La maquinaria de propaganda del régimen convirtió al "Renco" en el "Cordobés", ejemplo del "sueño americano" de ascensión social, por la vía que eso era posible entronces en España, hacerse torero. Ya se ocuparon de hacernos creer que podíamos eludir la miseria, solo había que tener el arrojo y decisión, la valentía del "Cordobes". Su historia se hizo cine en "Aprendiendo a morir", que contemplamos animados por la fantasía de que podría repetirse ese milagro de ascensión social en todos aquellos a los no se nos abría más escenario que la precariedad de las peonadas del campo o el desarraigo de la emigración.
Fue entonces que me caí del caballo como San Pablo, era tan evidente la utilización de los toros, los toreros, como el "pan y circo" del régimen, que una reacción mínima de oposición era no dejarse enredar por esa manipulación.
Dejaron de ser los toreros los héroes míticos de mi imaginario personal, para llenar este espacio los revolucionarios místicos del "noveccento". Si iba a los toros lo hacía con cierta indiferencia por los espadas del cartel. No obstante me generaban algunas simpatías el tándem "Viti" y Miguel Báez "Litri", hasta que el torero, la figura del torero se fue desdibujando de mis intereses.
Hubieron de llegar a finales de los ochenta dos toreros de faena pausada, Fernando Cepeda y Paco Ojeda, para que se reavivase mi interés.
Ambos se retiraron de los ruedos hace unos años.
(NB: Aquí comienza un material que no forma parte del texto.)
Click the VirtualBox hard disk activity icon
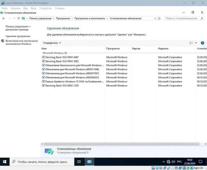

A Paco tengo la oportunidad de verlo en algunas ocasiones por el pueblo, pues ha comprado tierras por aquí. Puedo constatar entonces que el paso del tiempo nos va dando cornadas a todos, aunque lo llevemos con dignidad.
Ahora me cuesta acudir a los toros si no hay en el cartel nadie con apellido que termine en el sufijo "ante". Es decir Morante de la Puebla o Talavante.
A ambos tuve la oportunidad de verlos en una excepcional corrida de papeles cambiados, en la Puebla del Rio, donde Morante, Talavante, El Juli y El Fandi, toreaban a caballo, en tanto Diego Ventura lo hacía a pie.
Morante, majestuoso, se amarró al pomo de la silla para concentrarse en la faena sin riesgo añadido.
Dos obras de arte, cuya esencia intento captar para trasladarla al lienzo, Busco poder expresar la liturgia del silencio, el recogimiento del público cuando torea Morante, a pie o a caballo.